If you are saving for future, there are some valuable lessons that can be learned from those racing on Saturday. Here’s what you need to know.

You need to get financially fit

If you want to be in with a chance of enjoying a comfortable retirement, then just like the trainers who’ve been busy putting Saturday’s runners through their paces, you’ll need to give your finances a thorough workout to make sure your money is working as hard as it possibly can. Reducing outstanding debts and looking at ways you might be able to cut your outgoings might allow you to free up a bit of extra cash each month which you could use to top up your pension. It’s also a good idea to review your retirement savings to make sure you’re not paying more than you need to in charges. The higher the fees, the more these will eat into your investment returns. Find out more about the impact charges can have on your pension in our blog Check your charges.

Don't fall at the first

Thinking about how much you’ll need to save for retirement can be pretty scary, but don’t let this put you off planning for the future. Remember that provided you’ve made enough National Insurance Contributions during your working lifetime, you’ll benefit from the full State Pension, which in the 2019/20 tax year is £168.60 a week. You can use our pension calculator to help keep you on track. It’ll tell you how much you’ll need to save for either a modest or comfortable retirement, factoring in how much the State Pension will provide you with.

Prepare for some tough obstacles along the way

Some of the financial obstacles that face us when we’re saving for the future can seem just as daunting as Becher’s Brook, the most famous fence on the Aintree course. Losing your income unexpectedly, having to take a career break to raise children, or being hit with a large expense that you hadn’t budgeted for are all things that can throw us off course and prevent us planning for retirement, but there are often things you can do to help ease the burden. Our blog on retirement challenges explains some of the stumbling blocks people often come up against and looks at how to overcome them. If you’re self-employed then you’ll face your own set of obstacles. Whilst auto-enrolment has made pensions easily accessible for millions of workers, those who are self-employed must make their own provision, and won’t have the benefit of employer contributions. The good news is that there are plenty of pension options available. Learn which might be right for you in our blog Pensions for the self-employed.

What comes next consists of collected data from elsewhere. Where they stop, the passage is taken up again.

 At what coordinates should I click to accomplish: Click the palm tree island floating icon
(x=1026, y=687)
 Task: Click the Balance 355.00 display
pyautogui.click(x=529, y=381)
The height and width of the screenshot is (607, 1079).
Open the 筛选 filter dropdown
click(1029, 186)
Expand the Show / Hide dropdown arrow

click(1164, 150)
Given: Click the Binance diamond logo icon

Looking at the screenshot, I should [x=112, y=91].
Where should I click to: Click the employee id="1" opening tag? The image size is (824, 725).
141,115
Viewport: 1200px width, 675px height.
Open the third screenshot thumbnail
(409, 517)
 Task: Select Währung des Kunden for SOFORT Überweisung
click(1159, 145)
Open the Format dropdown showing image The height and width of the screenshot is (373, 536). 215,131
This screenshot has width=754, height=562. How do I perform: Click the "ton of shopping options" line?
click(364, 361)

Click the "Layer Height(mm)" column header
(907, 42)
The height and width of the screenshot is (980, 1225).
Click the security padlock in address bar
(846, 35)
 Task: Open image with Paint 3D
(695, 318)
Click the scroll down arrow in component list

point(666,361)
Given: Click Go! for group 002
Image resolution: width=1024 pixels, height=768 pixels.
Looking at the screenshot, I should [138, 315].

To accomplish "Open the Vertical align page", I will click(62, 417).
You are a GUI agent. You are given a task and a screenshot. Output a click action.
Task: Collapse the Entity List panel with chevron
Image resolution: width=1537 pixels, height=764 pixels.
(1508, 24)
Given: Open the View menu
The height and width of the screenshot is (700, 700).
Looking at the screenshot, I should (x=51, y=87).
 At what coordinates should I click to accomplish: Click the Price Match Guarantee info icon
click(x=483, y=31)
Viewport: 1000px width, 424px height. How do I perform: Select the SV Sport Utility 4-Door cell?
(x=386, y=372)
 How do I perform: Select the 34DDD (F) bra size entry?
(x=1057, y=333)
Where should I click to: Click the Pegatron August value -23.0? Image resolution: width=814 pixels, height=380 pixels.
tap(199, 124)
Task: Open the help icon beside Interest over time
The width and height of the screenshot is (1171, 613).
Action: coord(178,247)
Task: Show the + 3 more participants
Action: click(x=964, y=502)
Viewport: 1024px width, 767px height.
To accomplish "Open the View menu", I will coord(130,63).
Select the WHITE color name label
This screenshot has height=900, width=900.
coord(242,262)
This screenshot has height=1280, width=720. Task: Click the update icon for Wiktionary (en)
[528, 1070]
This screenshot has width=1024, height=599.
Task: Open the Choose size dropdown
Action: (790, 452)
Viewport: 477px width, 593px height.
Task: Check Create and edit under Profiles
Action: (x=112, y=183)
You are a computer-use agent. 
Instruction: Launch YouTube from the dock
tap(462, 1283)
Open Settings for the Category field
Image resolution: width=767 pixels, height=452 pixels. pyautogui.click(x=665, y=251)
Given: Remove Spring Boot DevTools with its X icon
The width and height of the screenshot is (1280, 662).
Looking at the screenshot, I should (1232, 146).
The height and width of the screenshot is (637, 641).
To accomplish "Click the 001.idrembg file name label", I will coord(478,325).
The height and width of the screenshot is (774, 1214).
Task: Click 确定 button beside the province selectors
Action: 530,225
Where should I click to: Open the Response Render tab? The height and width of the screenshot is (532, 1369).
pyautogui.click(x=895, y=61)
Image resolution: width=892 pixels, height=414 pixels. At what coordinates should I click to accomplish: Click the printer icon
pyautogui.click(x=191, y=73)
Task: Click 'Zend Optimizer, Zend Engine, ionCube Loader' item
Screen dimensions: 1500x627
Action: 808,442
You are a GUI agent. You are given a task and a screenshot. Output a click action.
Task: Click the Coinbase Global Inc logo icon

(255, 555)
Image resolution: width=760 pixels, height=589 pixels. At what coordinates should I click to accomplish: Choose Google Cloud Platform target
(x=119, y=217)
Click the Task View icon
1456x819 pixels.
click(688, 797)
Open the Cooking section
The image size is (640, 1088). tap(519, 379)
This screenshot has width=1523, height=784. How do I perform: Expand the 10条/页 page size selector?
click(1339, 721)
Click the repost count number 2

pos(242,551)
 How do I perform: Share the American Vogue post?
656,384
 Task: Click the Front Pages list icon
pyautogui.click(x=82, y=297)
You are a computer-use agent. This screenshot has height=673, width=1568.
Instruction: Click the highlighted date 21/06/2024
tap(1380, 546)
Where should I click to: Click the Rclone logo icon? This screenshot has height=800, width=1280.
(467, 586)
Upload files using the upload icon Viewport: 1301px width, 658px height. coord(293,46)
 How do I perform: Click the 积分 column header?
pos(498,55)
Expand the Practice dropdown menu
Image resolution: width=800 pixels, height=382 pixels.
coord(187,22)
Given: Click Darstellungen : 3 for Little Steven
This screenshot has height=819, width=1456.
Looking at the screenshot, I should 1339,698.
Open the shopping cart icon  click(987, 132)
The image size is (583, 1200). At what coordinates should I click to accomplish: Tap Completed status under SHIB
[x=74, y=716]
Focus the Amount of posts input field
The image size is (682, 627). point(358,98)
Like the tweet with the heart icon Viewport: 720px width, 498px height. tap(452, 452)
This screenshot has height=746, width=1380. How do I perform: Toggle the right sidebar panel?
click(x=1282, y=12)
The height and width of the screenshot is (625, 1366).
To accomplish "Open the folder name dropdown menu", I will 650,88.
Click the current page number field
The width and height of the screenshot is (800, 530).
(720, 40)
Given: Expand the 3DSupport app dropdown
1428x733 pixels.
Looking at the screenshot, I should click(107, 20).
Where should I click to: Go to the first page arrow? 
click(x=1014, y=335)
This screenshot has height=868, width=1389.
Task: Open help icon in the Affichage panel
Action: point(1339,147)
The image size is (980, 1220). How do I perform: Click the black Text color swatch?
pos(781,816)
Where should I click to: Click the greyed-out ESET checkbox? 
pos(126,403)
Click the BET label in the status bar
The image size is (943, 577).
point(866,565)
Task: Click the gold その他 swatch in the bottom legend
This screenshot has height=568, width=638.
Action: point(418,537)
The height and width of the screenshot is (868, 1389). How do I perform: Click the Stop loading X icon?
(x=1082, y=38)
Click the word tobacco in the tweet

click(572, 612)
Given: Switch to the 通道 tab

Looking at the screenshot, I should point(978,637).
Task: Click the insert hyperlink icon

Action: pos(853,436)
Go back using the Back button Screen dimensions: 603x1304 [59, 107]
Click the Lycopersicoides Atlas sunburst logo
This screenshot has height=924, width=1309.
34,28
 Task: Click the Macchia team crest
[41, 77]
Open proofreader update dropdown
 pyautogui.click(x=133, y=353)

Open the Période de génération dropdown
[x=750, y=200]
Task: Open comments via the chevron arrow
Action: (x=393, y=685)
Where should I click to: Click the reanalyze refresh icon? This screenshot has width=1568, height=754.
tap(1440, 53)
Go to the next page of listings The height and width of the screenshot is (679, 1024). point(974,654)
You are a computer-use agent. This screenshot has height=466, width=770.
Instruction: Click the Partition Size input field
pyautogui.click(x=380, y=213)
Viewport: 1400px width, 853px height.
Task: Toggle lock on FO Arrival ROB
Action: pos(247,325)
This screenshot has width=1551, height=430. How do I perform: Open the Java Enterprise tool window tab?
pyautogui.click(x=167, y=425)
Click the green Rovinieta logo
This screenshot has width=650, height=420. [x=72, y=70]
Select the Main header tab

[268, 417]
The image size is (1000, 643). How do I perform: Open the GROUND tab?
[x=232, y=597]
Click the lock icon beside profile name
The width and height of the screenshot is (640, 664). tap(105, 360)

A slow and steady approach often works better than a last-minute sprint

When it comes to saving for retirement, a slow and steady approach often reaps the biggest rewards. The sooner you can start saving for your future the better, even if you can only afford to squirrel a little bit away each month. That’s because your savings will have longer to benefit from compound interest, which is the ability for income to generate more income and gains to grow on gains. If, however, you simply put a lump sum into your pension a few years before you stop work, your savings won’t have much time to grow before you’ll need them. Learn more about what sort of approach to planning for retirement you might want to take in in each decade of your life in our blog on How to plan for retirement.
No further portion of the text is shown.